Understanding the impact provides a major “step toward surfacing PLs in floating slots on Search Results Page,” Shreya Raval, product lead for search ranking at eBay, wrote in a post along with eBay applied researcher Yi Liu, and eBay senior applied researcher Gajanan Adalinge.
Most marketplaces have Promoted Listings in fixed positions. Sellers on eBay can pay an additional ad rate fee to make their item stand out among billions of listings in the marketplace. When a seller opts into the program, their item shows up as sponsored on search result pages at a higher ranking.
Colin Sebastian, Sr. research analyst at Baird Equity Research, maintains an outperform rating on the stock.
“In addition to the broader strength in overall ecommerce, we note that eBay continues to spend incrementally on customer acquisition/promotions, which may be helping to sustain higher volume levels,” he wrote in a recent research note.

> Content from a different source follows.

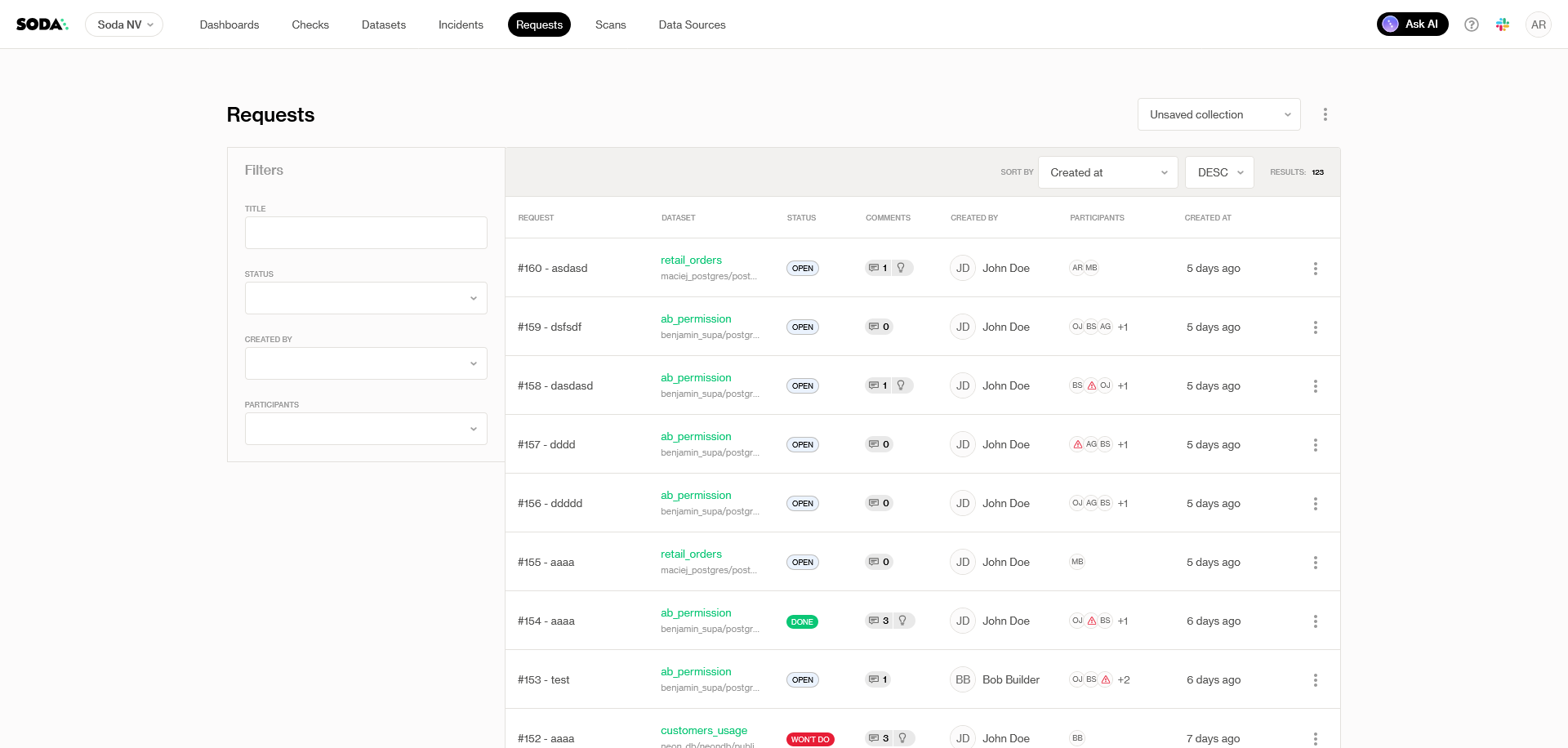The height and width of the screenshot is (748, 1568).
Task: Open comments counter on request #154
Action: tap(879, 621)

“Overall, we remain comfortable with our above-consensus FY20 revenue and EPS estimates for eBay, given the ongoing strength in our tracker, the company’s efforts to sustain higher levels of buying and selling activity among both new and repeat users, as well as opportunities to improve marketing efficiency,” he added.
The Promoted Listings program has grown more than 100% during the past two years, eBay estimates. Implementing a unified ranker for both non-promoted and Promoted Listings has driven the most growth.
Prior to the new unified ranking, PLs and organic search results were served on the Search Results Page (SRP) from two different tech stacks with different underlying algorithms, which the company says resulted in a “sub-optimal buyer experience.”
The outcome means some PLs appeared in fixed slots. The queries with poor quality PLs served up as irrelevant or low-quality results in those fixed slots.
The factors rank promoted items through several factors, such as relevancy to the search term, seller’s past performance and the ad rate the seller has set for the item.